(Stored data entries)
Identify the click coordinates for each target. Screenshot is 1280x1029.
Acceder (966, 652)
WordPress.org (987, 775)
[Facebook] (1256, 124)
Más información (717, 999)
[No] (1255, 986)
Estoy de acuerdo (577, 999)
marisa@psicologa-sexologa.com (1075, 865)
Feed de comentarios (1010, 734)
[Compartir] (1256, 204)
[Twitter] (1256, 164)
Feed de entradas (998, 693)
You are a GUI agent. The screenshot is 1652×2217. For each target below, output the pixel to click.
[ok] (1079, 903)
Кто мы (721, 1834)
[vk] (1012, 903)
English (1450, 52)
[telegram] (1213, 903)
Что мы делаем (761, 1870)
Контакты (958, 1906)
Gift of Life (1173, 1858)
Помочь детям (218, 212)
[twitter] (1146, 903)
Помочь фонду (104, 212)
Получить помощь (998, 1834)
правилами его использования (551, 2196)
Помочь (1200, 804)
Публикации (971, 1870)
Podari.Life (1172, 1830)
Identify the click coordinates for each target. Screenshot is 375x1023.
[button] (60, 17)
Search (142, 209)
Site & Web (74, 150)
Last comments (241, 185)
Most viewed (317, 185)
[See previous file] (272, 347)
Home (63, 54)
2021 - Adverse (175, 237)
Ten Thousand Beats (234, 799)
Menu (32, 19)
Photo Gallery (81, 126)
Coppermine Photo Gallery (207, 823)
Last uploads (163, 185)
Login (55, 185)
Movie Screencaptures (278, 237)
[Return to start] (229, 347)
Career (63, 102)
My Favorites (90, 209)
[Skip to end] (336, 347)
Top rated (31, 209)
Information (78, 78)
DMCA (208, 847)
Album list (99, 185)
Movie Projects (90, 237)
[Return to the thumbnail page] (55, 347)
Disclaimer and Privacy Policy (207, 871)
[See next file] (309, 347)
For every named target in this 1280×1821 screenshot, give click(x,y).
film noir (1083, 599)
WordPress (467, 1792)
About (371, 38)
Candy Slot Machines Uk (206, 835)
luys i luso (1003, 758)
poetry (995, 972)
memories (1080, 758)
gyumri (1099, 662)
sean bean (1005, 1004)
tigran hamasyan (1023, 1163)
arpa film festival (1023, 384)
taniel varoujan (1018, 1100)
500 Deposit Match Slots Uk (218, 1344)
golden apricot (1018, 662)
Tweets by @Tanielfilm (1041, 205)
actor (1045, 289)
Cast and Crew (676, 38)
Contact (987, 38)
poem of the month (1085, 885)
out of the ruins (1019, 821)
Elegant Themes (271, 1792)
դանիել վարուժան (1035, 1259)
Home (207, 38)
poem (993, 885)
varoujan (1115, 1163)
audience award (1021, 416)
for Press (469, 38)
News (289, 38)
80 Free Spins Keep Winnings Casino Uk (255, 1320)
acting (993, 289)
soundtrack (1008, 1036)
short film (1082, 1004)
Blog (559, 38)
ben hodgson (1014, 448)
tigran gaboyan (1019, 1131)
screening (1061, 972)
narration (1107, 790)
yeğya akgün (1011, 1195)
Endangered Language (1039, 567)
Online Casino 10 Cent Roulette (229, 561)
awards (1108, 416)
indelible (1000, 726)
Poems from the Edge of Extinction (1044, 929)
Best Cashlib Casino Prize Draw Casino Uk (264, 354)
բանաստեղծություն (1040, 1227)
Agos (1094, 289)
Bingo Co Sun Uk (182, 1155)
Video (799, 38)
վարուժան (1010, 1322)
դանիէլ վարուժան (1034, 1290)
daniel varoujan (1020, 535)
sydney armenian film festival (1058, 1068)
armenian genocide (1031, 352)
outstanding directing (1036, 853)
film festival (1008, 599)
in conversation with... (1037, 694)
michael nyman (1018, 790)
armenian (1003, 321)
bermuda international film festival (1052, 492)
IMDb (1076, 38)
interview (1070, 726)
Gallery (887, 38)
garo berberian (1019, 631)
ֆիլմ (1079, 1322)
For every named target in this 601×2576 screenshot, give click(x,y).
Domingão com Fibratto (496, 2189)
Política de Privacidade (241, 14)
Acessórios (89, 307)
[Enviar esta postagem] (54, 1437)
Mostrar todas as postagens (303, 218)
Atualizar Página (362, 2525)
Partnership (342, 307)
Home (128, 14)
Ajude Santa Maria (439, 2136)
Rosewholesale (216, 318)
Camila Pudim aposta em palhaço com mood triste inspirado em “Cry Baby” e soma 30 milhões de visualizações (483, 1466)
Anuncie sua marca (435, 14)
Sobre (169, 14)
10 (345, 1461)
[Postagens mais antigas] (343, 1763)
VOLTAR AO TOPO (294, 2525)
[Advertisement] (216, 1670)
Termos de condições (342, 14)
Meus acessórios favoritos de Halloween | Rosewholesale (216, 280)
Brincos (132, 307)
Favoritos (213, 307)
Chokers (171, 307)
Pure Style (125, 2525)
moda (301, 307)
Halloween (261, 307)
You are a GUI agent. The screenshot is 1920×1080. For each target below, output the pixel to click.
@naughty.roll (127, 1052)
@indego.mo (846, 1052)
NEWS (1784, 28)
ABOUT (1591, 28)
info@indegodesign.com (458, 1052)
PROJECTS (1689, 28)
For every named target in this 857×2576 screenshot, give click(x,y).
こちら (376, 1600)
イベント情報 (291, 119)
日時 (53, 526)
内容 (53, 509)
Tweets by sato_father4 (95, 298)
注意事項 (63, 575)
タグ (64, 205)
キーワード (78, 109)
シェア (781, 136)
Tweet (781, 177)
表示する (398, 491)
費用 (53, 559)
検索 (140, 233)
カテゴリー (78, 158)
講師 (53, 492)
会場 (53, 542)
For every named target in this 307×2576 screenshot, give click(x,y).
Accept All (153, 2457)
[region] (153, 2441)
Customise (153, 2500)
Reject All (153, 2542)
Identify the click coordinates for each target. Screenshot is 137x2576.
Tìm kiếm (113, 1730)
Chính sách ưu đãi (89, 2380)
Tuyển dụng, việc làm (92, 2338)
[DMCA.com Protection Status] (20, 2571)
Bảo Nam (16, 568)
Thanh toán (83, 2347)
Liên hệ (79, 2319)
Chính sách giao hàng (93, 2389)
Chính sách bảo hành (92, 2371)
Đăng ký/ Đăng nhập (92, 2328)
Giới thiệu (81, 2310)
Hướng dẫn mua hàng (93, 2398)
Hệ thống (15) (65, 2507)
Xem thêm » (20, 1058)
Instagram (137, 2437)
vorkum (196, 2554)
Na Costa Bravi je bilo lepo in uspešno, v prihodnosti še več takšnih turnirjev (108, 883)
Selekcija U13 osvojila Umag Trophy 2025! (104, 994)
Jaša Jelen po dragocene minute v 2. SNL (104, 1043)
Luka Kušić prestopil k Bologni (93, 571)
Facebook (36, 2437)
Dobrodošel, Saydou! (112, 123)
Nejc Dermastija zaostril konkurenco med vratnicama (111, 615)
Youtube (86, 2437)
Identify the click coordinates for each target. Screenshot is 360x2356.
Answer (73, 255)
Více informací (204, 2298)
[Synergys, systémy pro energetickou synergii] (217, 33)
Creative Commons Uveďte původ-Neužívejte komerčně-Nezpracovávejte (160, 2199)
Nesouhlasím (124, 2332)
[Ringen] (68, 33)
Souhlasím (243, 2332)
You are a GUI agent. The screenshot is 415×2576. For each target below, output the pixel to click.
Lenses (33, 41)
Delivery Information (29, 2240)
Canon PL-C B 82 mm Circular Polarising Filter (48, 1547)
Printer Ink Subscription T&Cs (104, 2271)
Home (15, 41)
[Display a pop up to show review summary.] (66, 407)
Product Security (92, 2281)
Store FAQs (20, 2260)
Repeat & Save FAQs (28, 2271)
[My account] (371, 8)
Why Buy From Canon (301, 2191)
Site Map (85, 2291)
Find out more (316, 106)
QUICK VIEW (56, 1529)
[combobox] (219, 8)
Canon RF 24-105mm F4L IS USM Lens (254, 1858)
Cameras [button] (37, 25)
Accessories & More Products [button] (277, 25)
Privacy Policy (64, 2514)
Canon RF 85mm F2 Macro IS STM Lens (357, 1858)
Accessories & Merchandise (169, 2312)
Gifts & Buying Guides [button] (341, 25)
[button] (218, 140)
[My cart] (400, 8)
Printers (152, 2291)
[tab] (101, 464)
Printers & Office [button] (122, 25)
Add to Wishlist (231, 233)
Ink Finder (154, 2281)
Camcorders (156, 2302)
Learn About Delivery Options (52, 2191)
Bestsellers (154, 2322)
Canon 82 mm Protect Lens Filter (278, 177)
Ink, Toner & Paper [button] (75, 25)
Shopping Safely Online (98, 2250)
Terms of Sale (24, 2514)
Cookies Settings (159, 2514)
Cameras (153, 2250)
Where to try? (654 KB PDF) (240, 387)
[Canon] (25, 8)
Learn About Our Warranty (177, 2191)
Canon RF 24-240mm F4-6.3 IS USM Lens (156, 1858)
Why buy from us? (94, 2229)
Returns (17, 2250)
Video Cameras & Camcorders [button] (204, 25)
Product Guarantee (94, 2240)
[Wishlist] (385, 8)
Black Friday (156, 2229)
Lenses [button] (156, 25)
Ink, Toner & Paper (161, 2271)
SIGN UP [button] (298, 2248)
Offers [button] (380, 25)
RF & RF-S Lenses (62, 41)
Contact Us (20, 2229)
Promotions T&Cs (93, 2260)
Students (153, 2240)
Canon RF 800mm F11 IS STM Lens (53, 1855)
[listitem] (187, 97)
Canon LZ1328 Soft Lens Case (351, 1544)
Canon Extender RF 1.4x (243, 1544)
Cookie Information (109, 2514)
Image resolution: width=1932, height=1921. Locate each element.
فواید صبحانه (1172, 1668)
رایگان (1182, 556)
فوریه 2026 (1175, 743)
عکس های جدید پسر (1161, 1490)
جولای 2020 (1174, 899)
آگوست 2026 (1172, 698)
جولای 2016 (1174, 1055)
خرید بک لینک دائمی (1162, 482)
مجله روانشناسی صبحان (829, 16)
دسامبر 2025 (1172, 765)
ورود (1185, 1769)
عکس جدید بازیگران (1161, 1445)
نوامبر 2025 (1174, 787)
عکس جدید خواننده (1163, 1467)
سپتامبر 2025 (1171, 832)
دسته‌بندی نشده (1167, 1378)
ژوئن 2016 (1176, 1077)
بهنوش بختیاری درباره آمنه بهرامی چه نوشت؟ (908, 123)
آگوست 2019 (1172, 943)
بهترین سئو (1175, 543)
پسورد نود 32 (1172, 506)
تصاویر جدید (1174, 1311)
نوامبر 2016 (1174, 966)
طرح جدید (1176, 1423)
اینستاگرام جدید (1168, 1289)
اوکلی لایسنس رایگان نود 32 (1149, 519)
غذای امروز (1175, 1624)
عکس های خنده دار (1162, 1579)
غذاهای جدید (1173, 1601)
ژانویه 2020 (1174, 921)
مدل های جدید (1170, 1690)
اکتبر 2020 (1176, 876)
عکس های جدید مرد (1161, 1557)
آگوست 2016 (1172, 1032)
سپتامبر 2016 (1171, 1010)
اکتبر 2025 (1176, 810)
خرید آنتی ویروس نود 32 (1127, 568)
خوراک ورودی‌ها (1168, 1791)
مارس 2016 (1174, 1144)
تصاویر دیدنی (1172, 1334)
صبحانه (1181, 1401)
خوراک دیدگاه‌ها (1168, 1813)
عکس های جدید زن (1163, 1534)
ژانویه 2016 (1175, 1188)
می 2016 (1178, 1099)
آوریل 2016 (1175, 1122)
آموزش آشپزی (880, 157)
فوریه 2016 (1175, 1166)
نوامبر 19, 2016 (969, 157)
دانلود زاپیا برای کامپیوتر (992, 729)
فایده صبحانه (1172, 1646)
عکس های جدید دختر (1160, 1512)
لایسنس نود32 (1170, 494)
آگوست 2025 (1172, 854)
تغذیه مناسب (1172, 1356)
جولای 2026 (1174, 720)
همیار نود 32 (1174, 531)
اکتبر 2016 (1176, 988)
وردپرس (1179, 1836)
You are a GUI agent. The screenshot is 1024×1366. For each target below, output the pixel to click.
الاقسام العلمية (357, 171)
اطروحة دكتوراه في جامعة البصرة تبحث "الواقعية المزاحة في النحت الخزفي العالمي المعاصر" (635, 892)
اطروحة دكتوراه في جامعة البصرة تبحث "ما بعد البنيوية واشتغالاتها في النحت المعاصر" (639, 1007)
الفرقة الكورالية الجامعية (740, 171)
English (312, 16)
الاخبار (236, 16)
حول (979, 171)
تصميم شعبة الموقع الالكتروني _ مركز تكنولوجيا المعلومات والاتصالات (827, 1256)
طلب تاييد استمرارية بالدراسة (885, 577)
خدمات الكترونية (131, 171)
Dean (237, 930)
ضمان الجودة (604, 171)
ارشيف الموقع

DIRECTIONS: What are the lines from the one with "خرید آنتی ویروس نود 32 (1127, 568)" through the last line of the records above? Quote them exactly and add nothing.

SOLUTION TO THE PROBLEM:
خرید آنتی ویروس نود 32 (1127, 568)
خوراک ورودی‌ها (1168, 1791)
مارس 2016 (1174, 1144)
تصاویر دیدنی (1172, 1334)
صبحانه (1181, 1401)
خوراک دیدگاه‌ها (1168, 1813)
عکس های جدید زن (1163, 1534)
ژانویه 2016 (1175, 1188)
می 2016 (1178, 1099)
آوریل 2016 (1175, 1122)
آموزش آشپزی (880, 157)
فوریه 2016 (1175, 1166)
نوامبر 19, 2016 (969, 157)
دانلود زاپیا برای کامپیوتر (992, 729)
فایده صبحانه (1172, 1646)
عکس های جدید دختر (1160, 1512)
لایسنس نود32 (1170, 494)
آگوست 2025 (1172, 854)
تغذیه مناسب (1172, 1356)
جولای 2026 (1174, 720)
همیار نود 32 (1174, 531)
اکتبر 2016 (1176, 988)
وردپرس (1179, 1836)
You are a GUI agent. The screenshot is 1024×1366. For each target below, output the pixel to click.
الاقسام العلمية (357, 171)
اطروحة دكتوراه في جامعة البصرة تبحث "الواقعية المزاحة في النحت الخزفي العالمي المعاصر" (635, 892)
اطروحة دكتوراه في جامعة البصرة تبحث "ما بعد البنيوية واشتغالاتها في النحت المعاصر" (639, 1007)
الفرقة الكورالية الجامعية (740, 171)
English (312, 16)
الاخبار (236, 16)
حول (979, 171)
تصميم شعبة الموقع الالكتروني _ مركز تكنولوجيا المعلومات والاتصالات (827, 1256)
طلب تاييد استمرارية بالدراسة (885, 577)
خدمات الكترونية (131, 171)
Dean (237, 930)
ضمان الجودة (604, 171)
ارشيف الموقع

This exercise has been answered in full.